Please give the count of lines in the listing underneath that hold "number", leaving out everything else.

# INFORMATION SUPPLIED
++++++++++++++++++++

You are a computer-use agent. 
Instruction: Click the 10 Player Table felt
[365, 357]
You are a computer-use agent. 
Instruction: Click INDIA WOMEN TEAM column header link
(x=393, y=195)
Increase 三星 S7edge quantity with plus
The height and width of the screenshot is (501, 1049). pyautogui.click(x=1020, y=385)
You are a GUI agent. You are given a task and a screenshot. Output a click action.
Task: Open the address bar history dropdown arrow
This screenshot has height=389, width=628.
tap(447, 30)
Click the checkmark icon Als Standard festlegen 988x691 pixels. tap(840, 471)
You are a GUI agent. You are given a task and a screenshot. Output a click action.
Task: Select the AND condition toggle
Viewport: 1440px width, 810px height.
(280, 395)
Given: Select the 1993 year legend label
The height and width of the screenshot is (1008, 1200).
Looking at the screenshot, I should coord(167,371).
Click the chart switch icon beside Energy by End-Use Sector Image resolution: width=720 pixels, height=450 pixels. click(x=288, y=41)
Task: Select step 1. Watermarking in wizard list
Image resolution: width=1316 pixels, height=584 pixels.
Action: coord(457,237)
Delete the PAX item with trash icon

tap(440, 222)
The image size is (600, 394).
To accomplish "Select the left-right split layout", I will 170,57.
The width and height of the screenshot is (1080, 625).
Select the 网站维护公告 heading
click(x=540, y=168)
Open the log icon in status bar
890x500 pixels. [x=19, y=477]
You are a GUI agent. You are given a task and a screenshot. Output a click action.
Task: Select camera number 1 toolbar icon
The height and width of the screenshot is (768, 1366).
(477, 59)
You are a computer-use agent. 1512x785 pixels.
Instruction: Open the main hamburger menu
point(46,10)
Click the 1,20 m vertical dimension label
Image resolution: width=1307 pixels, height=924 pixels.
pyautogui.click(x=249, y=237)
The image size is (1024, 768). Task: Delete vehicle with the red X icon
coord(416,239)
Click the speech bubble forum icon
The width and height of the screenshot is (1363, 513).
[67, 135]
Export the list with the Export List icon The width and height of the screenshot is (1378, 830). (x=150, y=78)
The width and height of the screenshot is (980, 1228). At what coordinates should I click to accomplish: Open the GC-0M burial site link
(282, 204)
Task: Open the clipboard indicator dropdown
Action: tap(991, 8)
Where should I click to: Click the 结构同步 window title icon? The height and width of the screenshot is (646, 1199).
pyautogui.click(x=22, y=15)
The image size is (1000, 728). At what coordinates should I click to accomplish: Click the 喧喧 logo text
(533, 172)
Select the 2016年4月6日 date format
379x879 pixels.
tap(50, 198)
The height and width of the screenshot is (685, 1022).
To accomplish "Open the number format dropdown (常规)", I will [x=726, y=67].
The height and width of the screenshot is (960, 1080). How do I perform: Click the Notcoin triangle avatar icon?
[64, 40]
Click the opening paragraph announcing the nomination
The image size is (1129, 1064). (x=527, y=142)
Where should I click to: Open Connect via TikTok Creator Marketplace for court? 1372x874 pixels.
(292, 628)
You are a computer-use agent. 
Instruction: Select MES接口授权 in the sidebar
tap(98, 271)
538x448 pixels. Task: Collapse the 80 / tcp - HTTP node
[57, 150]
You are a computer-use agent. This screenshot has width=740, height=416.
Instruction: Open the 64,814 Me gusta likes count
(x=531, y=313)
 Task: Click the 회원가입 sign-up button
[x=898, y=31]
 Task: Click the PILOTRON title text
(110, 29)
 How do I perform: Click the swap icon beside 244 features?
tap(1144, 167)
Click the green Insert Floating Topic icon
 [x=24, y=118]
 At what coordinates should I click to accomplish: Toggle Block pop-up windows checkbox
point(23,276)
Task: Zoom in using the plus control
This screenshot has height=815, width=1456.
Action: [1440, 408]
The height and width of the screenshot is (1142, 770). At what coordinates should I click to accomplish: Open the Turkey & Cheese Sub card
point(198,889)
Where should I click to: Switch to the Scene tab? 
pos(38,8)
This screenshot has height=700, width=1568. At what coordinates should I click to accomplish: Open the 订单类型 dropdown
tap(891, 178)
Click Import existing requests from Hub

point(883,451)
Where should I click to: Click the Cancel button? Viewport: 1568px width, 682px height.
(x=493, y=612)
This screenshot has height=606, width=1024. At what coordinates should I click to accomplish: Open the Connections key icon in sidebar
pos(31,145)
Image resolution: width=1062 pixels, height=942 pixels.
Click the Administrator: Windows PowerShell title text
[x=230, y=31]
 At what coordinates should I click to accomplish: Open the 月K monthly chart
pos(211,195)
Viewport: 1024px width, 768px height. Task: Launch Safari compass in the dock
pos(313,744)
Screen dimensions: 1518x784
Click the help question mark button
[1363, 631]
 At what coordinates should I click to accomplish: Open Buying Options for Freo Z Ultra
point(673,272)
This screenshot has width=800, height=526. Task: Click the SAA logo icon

++++++++++++++++++++

# EXPECTED OUTPUT
2